How could I celebrate @zelgan-week 2026 without Table Smut?
Well, it's technically Desk Smut, but I digress.
A Zelgan Week Day 3 One-Shot
Written for Day 3: Possession / Weakness, because anyone trying to possess Zelda is a weak bastard, and her hot new husband knows better.
“I found a collection of letters from noblemen around Hyrule, each one outlining proposed terms of marriage.” She stared into the scarlet pool of her wine glass, feeling a flush of humiliation blossom up from her clavicle. “Twenty-seven attempts to buy a princess.”
The sentence settled somewhere in the middle of the table, near the arranged Silent Princesses and warm safflina.
“Buy a princess,” Ganondorf repeated, taking his time with each word, the same way he had with riddles like “Sheikah Slate” and “Divine Beasts.”
“An arranged marriage,” she tried to clarify.

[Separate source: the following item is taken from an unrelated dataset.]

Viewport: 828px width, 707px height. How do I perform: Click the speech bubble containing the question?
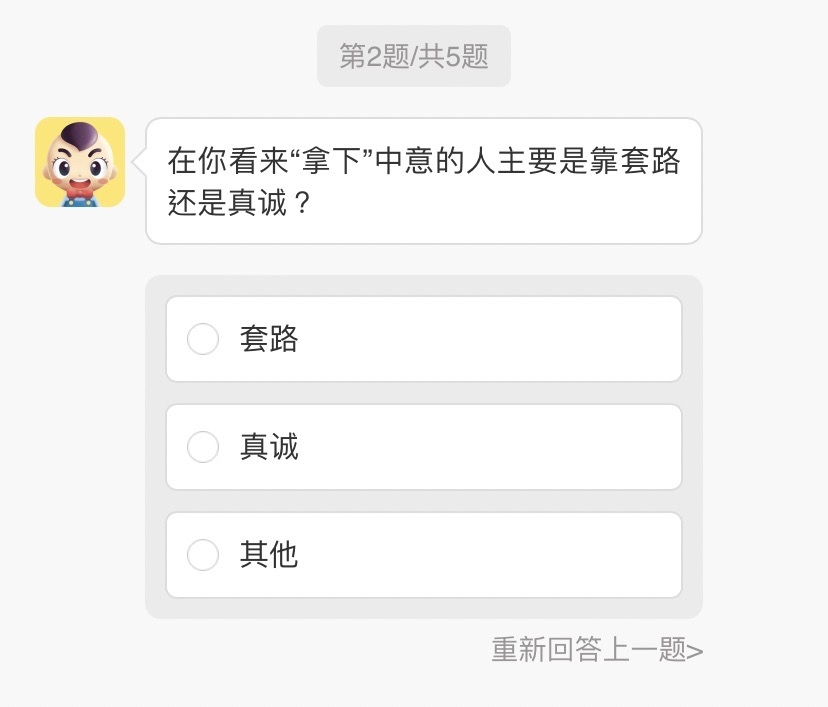(x=424, y=180)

“Arranged outside of the participants’ discretion.”
“Outside of the bride’s discretion,” she corrected him. “I was—am—the only heir to Hyrule’s throne. Whomever I married would rule the kingdom. The inheritor of that role was not a choice I was meant to make.” She looked up again, the frown parked opposite her seat needing no translation. “Are you telling me that royal marriages were not arranged in your time?”
“You mean, did the primitive people of the burgeoning Hyrule Kingdom place their women on the bargaining table? No, darling wife,” he said, placing his knife and fork back in their original settings.
Those r’s were going to be the death of her.